_Stored data_

+ + + + + + +

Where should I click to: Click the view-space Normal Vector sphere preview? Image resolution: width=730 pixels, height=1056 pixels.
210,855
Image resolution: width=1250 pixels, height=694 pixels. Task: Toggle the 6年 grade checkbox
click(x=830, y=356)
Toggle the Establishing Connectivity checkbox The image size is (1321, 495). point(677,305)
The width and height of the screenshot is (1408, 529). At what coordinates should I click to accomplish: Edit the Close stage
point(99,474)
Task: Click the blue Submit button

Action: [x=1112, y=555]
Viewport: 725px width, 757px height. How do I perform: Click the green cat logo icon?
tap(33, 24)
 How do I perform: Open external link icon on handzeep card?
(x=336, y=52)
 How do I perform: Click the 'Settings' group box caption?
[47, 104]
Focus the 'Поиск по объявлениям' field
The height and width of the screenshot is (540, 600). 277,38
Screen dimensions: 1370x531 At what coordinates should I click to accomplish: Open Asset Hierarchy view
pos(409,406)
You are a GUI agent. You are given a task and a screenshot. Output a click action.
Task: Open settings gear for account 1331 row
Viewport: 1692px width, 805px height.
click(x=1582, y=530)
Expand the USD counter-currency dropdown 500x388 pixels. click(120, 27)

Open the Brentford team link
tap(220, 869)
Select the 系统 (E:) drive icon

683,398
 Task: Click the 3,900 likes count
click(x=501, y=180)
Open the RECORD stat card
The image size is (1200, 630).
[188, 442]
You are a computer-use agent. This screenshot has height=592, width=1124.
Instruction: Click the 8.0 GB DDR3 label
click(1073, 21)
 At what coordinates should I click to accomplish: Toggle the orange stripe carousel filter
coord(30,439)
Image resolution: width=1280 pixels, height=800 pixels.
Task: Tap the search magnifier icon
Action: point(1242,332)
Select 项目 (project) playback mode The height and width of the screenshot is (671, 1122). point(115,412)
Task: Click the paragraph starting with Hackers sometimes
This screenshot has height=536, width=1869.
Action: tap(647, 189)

+ + + + + + +

_TASK DIRECTIONS_
If the word "agent" is on a line above, return that line.

_RESULT FOR THIS TASK_
You are a GUI agent. You are given a task and a screenshot. Output a click action.
You are a computer-use agent. This screenshot has height=592, width=1124.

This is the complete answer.